Exercise goal — Reproduce nothing but the closing run of lines: the line with "Aros corazón (233, 1018)" and each line that follows it to the end of the data.
***** Input material *****
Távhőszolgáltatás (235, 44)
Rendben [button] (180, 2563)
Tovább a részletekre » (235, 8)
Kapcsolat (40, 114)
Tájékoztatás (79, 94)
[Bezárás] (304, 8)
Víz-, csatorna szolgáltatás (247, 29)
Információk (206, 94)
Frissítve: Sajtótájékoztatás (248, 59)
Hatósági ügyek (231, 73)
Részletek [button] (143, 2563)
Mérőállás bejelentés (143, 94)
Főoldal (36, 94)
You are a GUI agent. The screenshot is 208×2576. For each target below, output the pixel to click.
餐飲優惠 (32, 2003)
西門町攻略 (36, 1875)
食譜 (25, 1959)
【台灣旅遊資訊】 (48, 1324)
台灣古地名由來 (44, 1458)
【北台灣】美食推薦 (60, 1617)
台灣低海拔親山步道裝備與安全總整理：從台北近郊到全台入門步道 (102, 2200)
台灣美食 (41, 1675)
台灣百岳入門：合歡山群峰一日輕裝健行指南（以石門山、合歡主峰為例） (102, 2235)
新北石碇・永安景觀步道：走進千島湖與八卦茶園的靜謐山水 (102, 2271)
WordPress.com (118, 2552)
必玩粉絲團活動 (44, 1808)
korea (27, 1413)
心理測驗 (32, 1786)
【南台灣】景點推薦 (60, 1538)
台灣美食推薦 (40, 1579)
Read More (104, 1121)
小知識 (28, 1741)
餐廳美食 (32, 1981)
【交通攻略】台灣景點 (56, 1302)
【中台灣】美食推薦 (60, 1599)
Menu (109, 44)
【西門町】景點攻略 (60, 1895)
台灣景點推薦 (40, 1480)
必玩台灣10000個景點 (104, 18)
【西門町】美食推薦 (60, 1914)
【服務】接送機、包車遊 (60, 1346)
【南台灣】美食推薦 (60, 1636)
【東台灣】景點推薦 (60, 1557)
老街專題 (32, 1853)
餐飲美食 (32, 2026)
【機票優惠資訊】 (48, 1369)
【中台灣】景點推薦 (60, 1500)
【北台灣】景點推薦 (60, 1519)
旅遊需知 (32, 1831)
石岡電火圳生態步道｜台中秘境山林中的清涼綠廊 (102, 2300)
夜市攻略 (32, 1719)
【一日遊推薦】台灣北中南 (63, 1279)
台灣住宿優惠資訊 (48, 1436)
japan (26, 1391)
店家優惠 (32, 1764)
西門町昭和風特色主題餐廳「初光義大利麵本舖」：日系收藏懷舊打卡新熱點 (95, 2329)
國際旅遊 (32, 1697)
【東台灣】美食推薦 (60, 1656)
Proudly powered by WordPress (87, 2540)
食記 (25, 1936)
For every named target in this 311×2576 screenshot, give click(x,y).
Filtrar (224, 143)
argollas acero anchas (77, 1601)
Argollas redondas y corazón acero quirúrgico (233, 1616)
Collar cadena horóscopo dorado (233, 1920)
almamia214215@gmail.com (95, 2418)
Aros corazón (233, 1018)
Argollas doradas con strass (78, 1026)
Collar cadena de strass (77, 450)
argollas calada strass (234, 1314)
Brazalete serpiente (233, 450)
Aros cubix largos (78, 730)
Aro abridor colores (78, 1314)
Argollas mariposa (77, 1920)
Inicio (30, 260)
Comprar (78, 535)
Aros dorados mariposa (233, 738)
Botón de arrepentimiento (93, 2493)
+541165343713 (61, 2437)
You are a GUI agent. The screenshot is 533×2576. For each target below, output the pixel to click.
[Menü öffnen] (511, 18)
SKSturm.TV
*****
Response for this exercise —
Aros corazón (233, 1018)
Argollas doradas con strass (78, 1026)
Collar cadena de strass (77, 450)
argollas calada strass (234, 1314)
Brazalete serpiente (233, 450)
Aros cubix largos (78, 730)
Aro abridor colores (78, 1314)
Argollas mariposa (77, 1920)
Inicio (30, 260)
Comprar (78, 535)
Aros dorados mariposa (233, 738)
Botón de arrepentimiento (93, 2493)
+541165343713 (61, 2437)
You are a GUI agent. The screenshot is 533×2576. For each target below, output the pixel to click.
[Menü öffnen] (511, 18)
SKSturm.TV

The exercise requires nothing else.